Converts from the internal xyxy format [x_min, y_min, x_max, y_max] to xywh format [x_min, y_min, width, height], which is commonly used by some training frameworks.

Returns:

A numpy array of shape (num_instances, 4) with bounding boxes in [x, y, width, height] format, or None if no bounding boxes are present.

add_instance(
keypoints: list[float] | list[list[float]] | list[tuple[float, float]] | ndarray | None,
bbox: list[float] | tuple[float, float, float, float] | ndarray | None = None,
label: int | None = None,
visibility: list[int] | ndarray | None = None,
confidence: list[float] | ndarray | None = None,
normalized: bool = False,
bbox_format: str = 'xyxy',
instance_confidence: float | None = None,
instance_extras: Mapping[str, Any] | None = None,
) None

Add a single keypoint instance to the object.

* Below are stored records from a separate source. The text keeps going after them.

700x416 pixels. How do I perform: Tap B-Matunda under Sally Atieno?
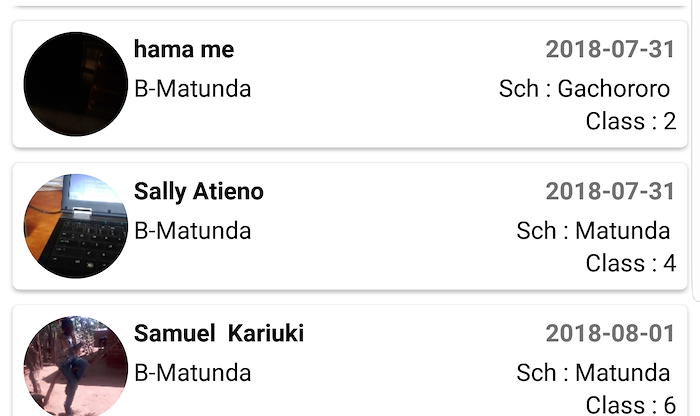192,231
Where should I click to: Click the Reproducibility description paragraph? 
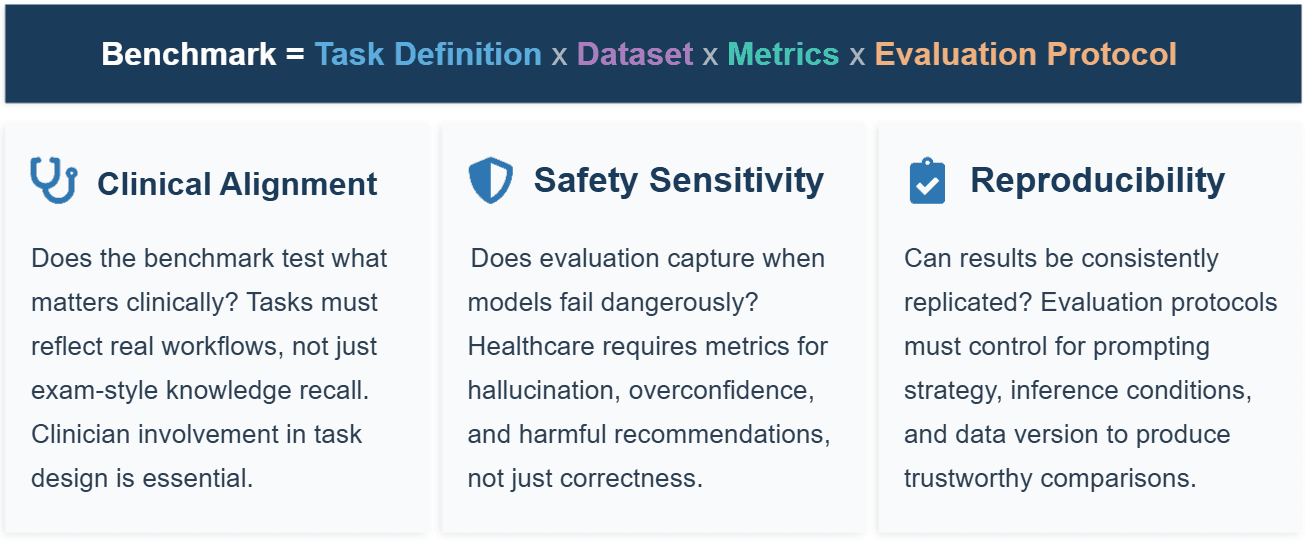pyautogui.click(x=1091, y=368)
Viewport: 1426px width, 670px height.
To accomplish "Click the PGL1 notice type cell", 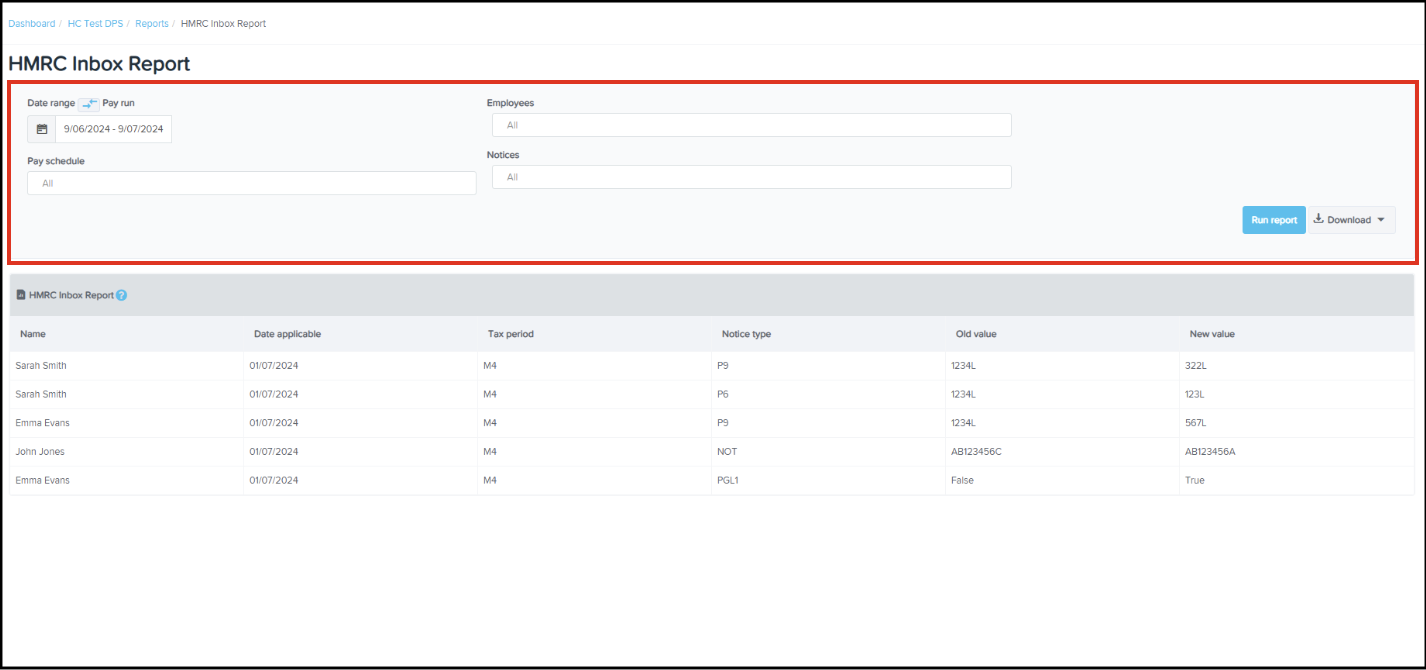I will click(x=729, y=481).
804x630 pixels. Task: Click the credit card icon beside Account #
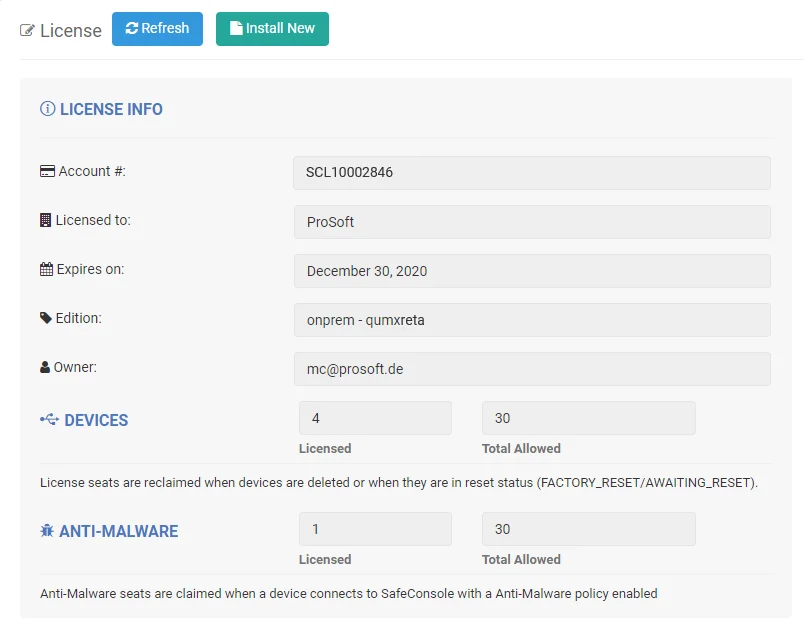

Adds one instance (e.g., one person, one object) with its keypoints, bounding box, and label. Keypoints can be provided in multiple formats and will be normalized internally.

Parameters:
  • keypoints

    Keypoint coordinates in one of these formats:

    • Flat list: [x1, y1, x2, y2, …] or [x1, y1, v1, x2, y2, v2, …]

    • List of pairs: [[x1, y1], [x2, y2], …]

    • List of triplets: [[x1, y1, v1], [x2, y2, v2], …] (visibility derived from 3rd value)

    • NumPy array of shape (K, 2) or (K, 3)

  • bbox – Optional bounding box in xyxy format [x_min, y_min, x_max, y_max].

  • label – Optional integer class label for this instance.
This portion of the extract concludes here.